An overview of six utopian dreams that have defined American society, beginning with the first European settlers and concluding with the present-day New Economy and our Internet-obsessed culture.
Karabell (The Last Campaign, 2000) argues that Americans are convinced that the construction of an ideal society meeting every need is possible; we need only, we believe, find the right vision. As each American dream is supplanted by another, decades of accumulated wisdom are cast aside in our rush to embrace the new guiding paradigm. Puritans striving to create an Edenic City on a Hill were eclipsed by colonists promoting the principles of liberty, freedom, and independence. The colonial vision of individualism was surpassed by the image of national unity, commerce, and industry. After the Civil War, the paradigm of unity gave way to one of territorial expansion, which in turn led to the apex of governmental activism.

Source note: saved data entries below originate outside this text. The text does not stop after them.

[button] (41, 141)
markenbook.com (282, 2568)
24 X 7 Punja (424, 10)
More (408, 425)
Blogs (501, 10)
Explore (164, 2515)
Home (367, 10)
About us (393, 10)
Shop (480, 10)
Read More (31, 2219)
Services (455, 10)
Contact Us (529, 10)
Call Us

Distrust of big government then prefaced the present New Economy. Karabell sets a difficult task for himself in describing four centuries of utopian thought: the chapter regarding the rise of government gets especially short shrift, meriting only 32 pages and covering roughly 150 years. (The 1950s, for example, are summed up in a single paragraph.) Conversely, the New Economy and Internet sections take up nearly half the work. The author believes that the New Economy will collapse because it does not offer spiritual fulfillment; this will lead to a seventh stage of “techgnosis” (a blending of science and spirituality). Unfortunately, too many facts and not enough depth hamper the author’s intriguing premise: the dot-coms, for example, collapsed not because they lacked a spiritual component but because the market had to correct the abnormal dominance of speculative ventures. Additionally, there is no mention of the growing fundamentalist Christian population within the information-technology community.
Some compelling insights, combined with sketchy details, make for an uneasy historical mix.